Spreadsheet shows dates, depending on how many times a year Doe is bred.
Someone did mention that there was software to do this, but I like a challenge.
Excel format

Breed Plan.xls

Libre/Open office format
Breed Plan.ods


----------



## animalmom (Jul 17, 2014)

I read your title and thought, wow here's someone who can't count to 30.  Shame, shame on me!

I've looked at your spreadsheet and find it quite remarkable in it's direct simplicity.  Absolutely nothing wrong with simple and direct.  Sometimes we all get bogged down with bells and whistles in programs.  I just want a program, or spreadsheet to give me answers not compound my question with too much information.  Good Job!
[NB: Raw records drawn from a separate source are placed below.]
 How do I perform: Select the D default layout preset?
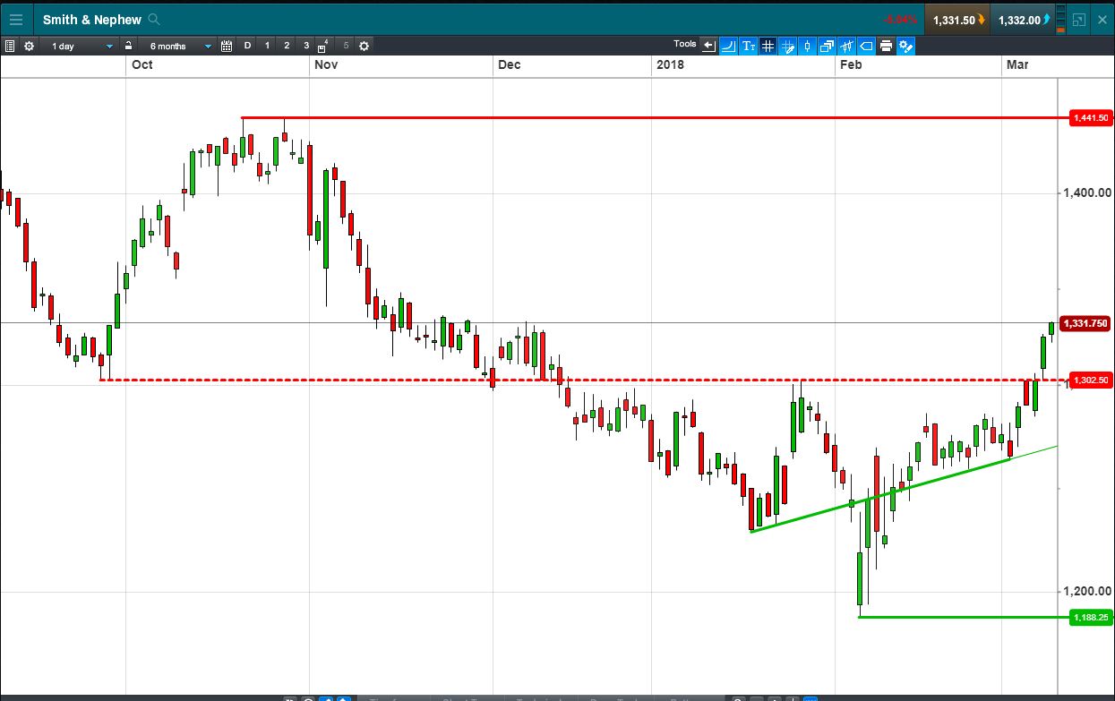248,46
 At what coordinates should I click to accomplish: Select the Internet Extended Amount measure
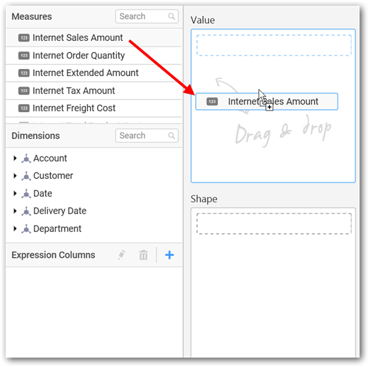pos(94,73)
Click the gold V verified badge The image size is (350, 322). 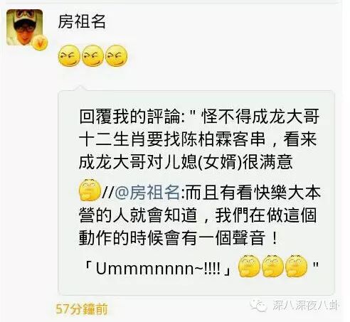(40, 43)
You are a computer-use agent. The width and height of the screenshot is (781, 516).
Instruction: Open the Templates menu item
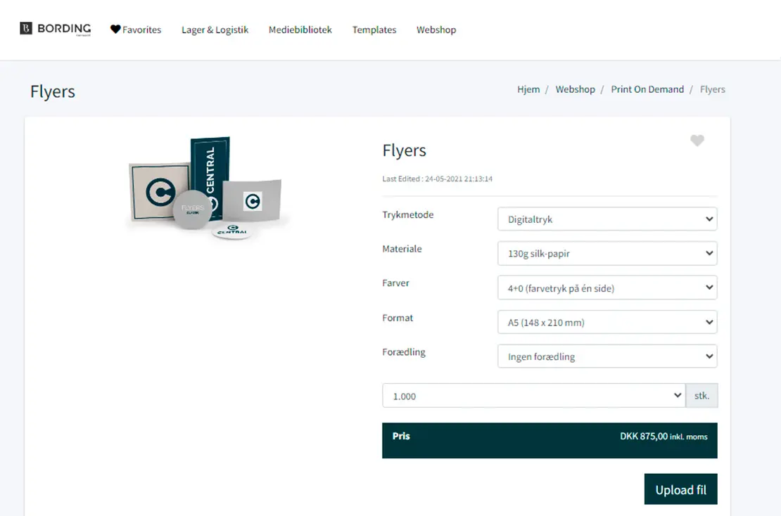pyautogui.click(x=374, y=30)
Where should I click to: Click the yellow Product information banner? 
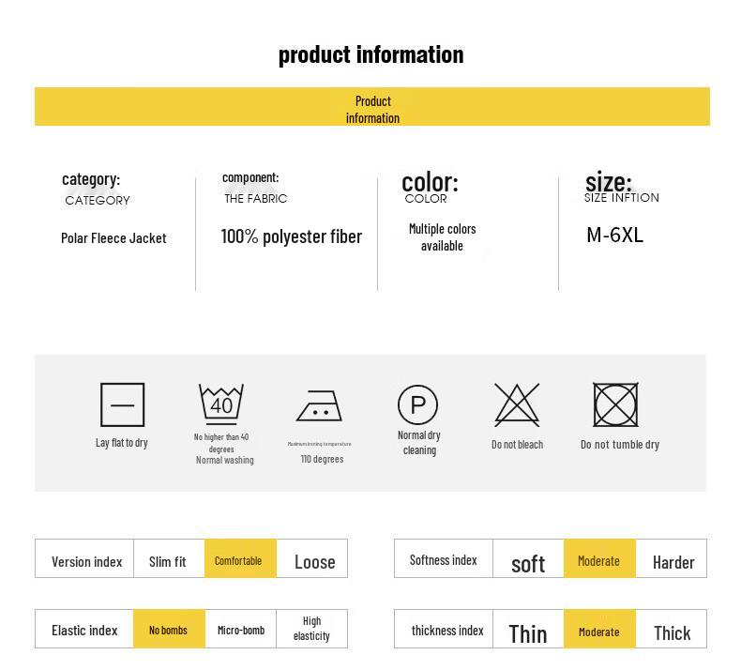pyautogui.click(x=372, y=107)
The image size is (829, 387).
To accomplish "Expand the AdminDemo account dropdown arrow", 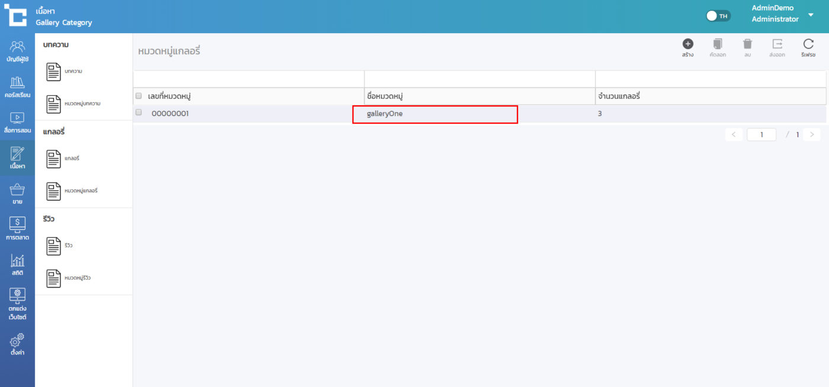I will [x=811, y=15].
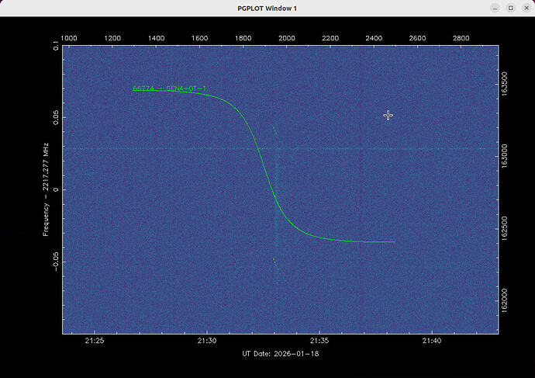Click the 21:40 tick label on time axis
This screenshot has width=535, height=378.
[x=432, y=341]
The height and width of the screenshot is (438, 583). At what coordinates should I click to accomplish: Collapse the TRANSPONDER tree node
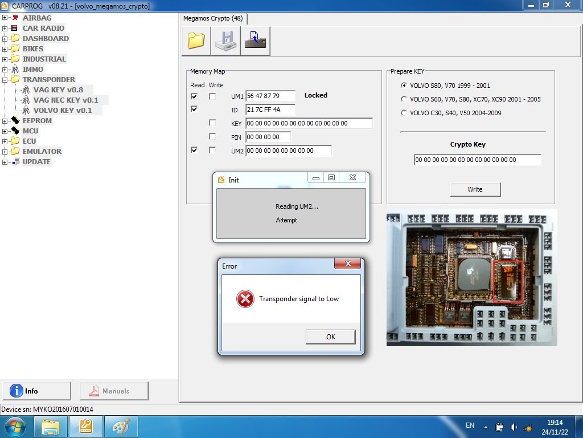pyautogui.click(x=5, y=79)
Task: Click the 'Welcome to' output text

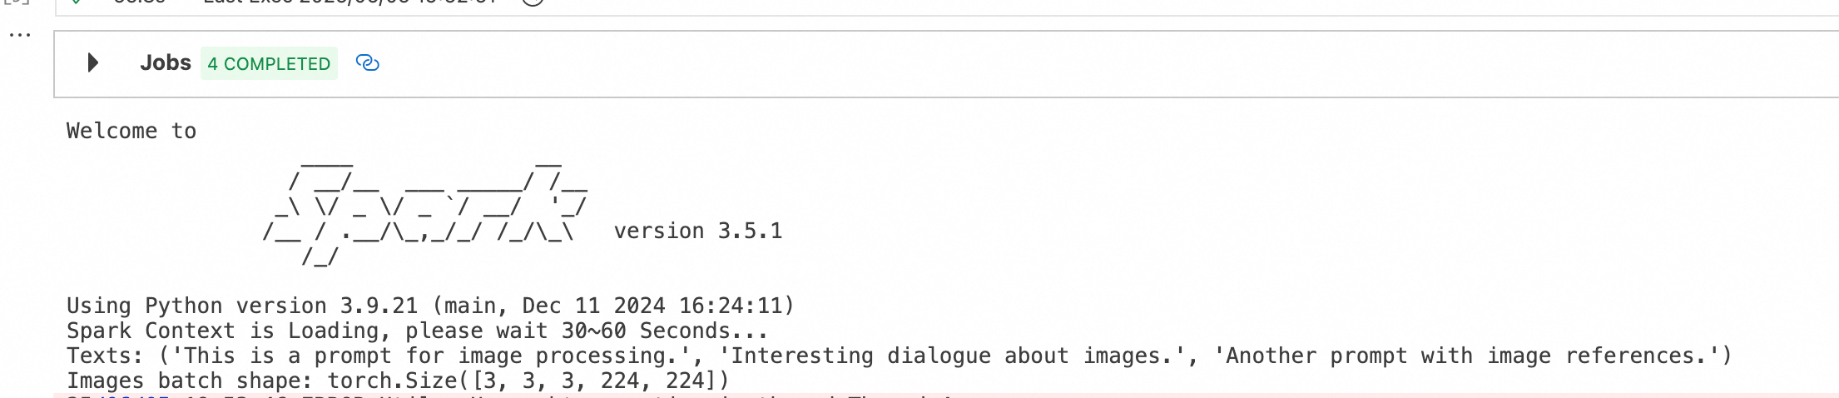Action: (x=131, y=132)
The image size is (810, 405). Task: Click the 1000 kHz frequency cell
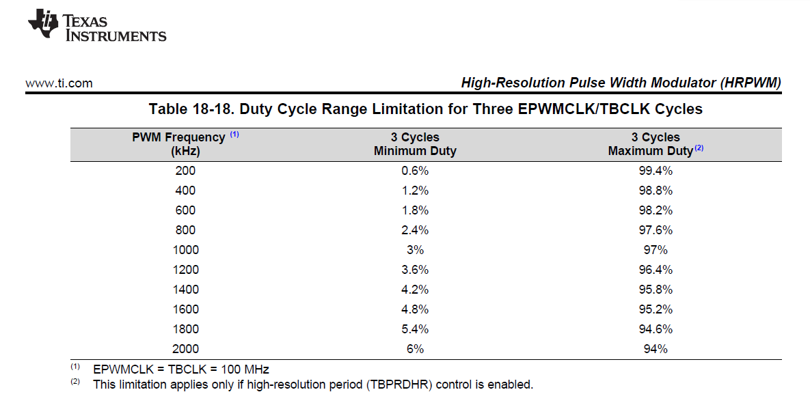[x=185, y=250]
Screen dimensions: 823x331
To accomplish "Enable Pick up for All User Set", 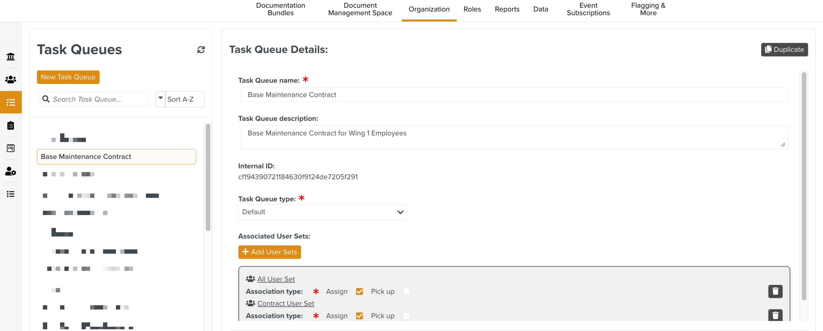I will [406, 291].
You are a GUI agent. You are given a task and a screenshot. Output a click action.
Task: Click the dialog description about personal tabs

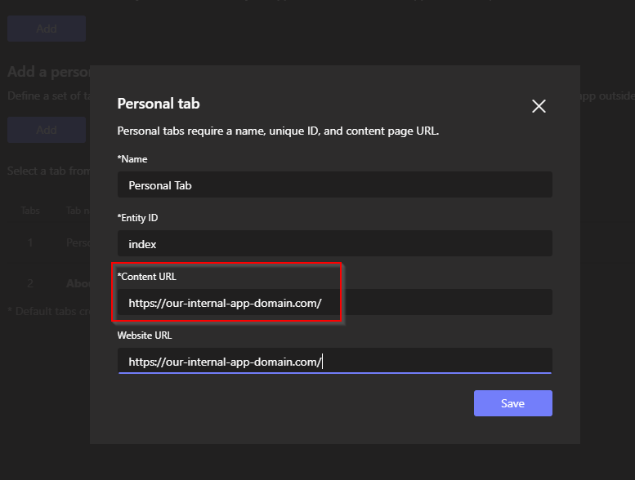click(x=278, y=131)
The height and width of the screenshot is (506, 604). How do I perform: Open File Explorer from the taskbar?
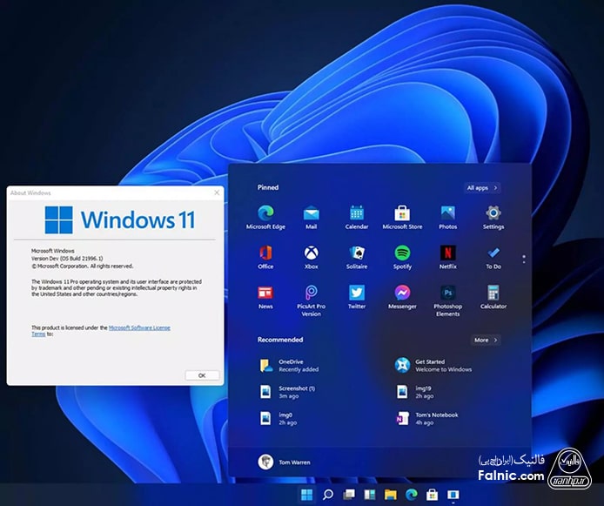tap(391, 495)
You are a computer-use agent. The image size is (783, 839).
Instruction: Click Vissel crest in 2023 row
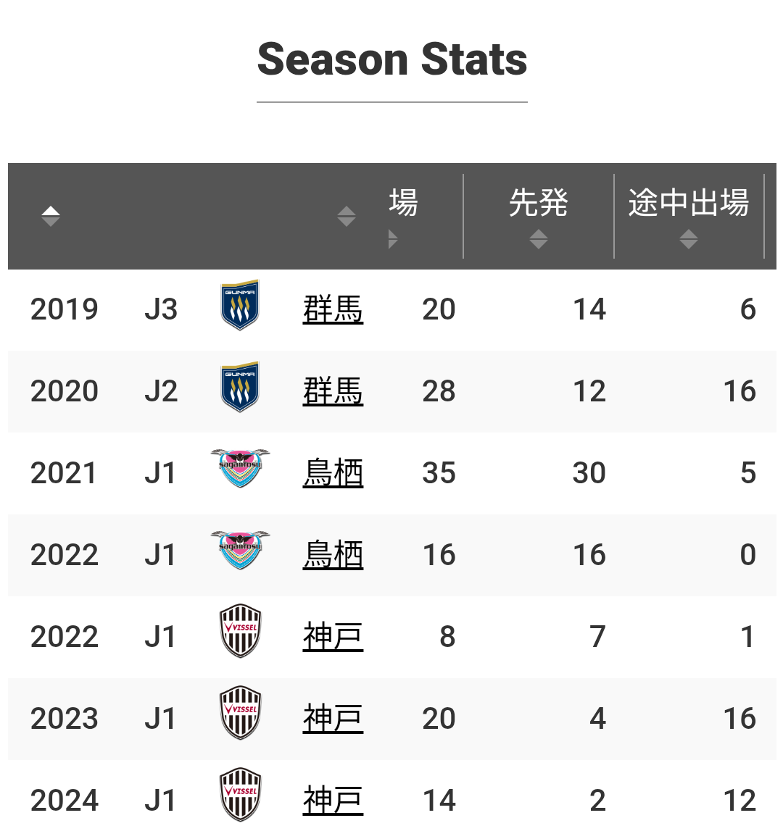coord(241,713)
Thank you for taking the time to set up the spreadsheets and all the variations.  I'll give it a test spin when I re-start my breeding program this fall.

I rate this two paws up!!


----------



## Glyn Allinson (Jul 17, 2014)

Thank you animalmom, I'll admit its partly my own idleness, pop in the dates, print and pin on cages.


----------



## geebee (Jul 18, 2014)

Thank you for this. My two does have recently started breeding and this will help me immensely.


----------



## hoosiercheetah (Jul 28, 2014)

This is awesome, thank you!


----------